The idea of Kolkata
28 January 2018
Why author Kushanava Choudhury believes his book is about the present, the Kolkata that is lived in.
Chhetria Patrakar’s first sighting of Kushanava Choudhury at the Galle Lit Fest is of him belting out a song along with the lead singer of the Bangladeshi band Chirkutt, whom he had encountered only the previous day. Choudhury has recently published a book on Kolkata to critical acclaim, and at a discussion at the Lit Fest he discussed his book, his own journey back to Kolkata (he and his family had left for the U.S. when he was a child of 12), and what Kolkata means for modern democracy.
At the public forum, Choudhury traced the unlikely origins of Kolkata as a capital; the city’s anguished witnessing of deaths due to the famine engineered by the diversion of food to the British war effort; the violence of partition and its absorption of refugees after 1947, when 50 years of growth of population was crammed into five years; and its post-Independence emergence as a city of complex and finely calibrated social relationships, different in many ways from India’s other large urban centres.
Kolkata is often portrayed as a city of the past, a decaying megapolis, an urban cosmos steeped in communist nostalgia out of step with the modern times. Indeed the moderator of Choudhury’s session seemed to share that opinion, asking when the city would join the rest of modern India. Choudhury questions the assumptions underlying this perception however, arguing that the vision of a modern India of never ending consumption would be simply untenable.
What kind of visions, then, can we have of the future Choudhury asks, suggesting that a robust engagement with ‘the lives we have lived’ in cities such as Kolkata could offer more insights and answers.
CP caught up with Choudhury after the event for a semi-formal chat where he enlarged on some of these themes. The supposed future where everyone would be filthy rich is as much of a fantasy as the Nehruvian idea of a planned economy, a modern folly. Only a small sliver of the population of India could aspire to that prosperous future.
Choudhury said he had been drawn back to the city of his childhood in the search of doing something concrete, his comfortable university existence of seminars seeming almost unreal as if his real life lay elsewhere.
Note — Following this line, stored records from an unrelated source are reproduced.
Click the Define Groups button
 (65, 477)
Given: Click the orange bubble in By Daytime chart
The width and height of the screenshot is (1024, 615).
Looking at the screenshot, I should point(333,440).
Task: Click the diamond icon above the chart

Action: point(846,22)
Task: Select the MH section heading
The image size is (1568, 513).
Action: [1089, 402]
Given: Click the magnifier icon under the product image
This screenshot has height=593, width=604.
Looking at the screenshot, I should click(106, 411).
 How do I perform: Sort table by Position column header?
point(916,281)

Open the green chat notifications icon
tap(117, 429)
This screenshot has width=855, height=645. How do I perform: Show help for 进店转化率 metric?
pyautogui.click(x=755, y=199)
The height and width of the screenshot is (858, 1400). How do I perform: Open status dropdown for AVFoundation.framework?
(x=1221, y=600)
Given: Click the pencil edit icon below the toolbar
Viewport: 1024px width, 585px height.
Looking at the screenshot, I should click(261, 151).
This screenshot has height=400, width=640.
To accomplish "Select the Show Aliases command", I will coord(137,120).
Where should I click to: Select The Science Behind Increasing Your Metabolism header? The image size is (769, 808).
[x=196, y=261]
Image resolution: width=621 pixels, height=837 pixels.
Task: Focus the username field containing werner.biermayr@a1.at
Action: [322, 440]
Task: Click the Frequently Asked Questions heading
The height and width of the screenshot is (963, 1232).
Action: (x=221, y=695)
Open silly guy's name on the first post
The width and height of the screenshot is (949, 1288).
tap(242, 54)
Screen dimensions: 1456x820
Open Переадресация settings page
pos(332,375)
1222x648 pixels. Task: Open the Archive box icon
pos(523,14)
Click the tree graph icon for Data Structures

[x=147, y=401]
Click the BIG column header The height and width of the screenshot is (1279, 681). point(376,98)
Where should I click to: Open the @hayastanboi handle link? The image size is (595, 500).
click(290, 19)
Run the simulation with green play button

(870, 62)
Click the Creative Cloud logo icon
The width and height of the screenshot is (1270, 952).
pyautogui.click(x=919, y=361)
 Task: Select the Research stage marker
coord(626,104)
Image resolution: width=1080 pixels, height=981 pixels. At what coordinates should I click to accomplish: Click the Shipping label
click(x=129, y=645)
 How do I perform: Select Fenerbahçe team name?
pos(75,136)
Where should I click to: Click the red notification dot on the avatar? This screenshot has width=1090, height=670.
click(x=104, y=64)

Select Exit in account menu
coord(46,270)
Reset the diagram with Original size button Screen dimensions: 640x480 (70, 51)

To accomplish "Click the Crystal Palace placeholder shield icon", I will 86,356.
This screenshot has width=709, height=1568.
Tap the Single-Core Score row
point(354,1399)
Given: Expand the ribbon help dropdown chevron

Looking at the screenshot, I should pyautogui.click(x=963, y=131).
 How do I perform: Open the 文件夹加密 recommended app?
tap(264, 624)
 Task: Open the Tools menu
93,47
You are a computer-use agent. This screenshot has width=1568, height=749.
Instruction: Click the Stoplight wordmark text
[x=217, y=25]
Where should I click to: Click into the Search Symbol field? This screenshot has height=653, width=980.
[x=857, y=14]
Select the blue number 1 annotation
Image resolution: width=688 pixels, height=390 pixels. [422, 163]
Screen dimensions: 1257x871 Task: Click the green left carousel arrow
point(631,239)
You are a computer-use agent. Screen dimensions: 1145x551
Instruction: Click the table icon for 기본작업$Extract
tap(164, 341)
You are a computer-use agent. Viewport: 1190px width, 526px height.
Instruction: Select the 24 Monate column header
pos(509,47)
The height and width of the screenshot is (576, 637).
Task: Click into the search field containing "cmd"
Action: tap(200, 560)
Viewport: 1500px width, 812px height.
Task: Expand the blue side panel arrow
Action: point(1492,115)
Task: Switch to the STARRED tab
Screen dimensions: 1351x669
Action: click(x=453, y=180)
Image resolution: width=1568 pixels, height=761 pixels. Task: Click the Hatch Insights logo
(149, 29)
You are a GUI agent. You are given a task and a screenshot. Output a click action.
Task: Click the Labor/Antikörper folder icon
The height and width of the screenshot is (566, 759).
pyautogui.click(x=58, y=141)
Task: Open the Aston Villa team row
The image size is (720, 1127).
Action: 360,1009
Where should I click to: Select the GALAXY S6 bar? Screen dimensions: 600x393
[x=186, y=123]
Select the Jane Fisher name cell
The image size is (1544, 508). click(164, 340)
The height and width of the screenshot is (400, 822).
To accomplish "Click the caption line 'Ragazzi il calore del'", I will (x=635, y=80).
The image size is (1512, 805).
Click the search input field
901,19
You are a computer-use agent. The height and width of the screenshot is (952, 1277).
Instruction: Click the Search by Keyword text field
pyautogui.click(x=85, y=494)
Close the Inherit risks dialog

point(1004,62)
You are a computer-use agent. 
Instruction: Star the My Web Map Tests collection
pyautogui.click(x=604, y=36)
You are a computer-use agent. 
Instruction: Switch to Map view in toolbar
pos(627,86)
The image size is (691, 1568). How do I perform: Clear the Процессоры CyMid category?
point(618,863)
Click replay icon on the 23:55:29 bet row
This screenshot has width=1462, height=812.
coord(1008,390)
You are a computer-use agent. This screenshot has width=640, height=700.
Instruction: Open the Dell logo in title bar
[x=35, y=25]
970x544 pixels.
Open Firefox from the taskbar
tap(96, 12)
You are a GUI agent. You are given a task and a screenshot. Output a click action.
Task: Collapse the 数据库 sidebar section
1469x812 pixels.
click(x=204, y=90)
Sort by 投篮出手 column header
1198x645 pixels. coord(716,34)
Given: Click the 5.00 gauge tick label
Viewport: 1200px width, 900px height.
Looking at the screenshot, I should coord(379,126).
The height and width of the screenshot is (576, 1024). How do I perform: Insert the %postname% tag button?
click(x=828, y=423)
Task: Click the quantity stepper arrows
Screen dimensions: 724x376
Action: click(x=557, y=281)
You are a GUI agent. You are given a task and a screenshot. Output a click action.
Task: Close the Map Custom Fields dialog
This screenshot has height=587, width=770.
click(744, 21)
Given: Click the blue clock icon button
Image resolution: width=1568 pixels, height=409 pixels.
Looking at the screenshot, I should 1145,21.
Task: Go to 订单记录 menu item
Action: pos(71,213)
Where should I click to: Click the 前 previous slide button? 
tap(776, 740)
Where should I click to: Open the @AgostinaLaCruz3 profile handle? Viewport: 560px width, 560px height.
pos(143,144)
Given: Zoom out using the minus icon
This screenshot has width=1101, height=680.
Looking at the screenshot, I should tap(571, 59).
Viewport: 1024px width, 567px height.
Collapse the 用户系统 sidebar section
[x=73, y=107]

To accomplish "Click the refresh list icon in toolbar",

For some years this was through journalism. But the process, or the journey back into Kolkata, became clear only with the writing of the book. Most reviewers have commented on Choudhury’s apparent affection for the city. But while many have spoken of his delineation of its history or the evocation of its physical presence for visitors – both armchair and real – Choudhury was emphatic that his book is about the present, the Kolkata that is lived in.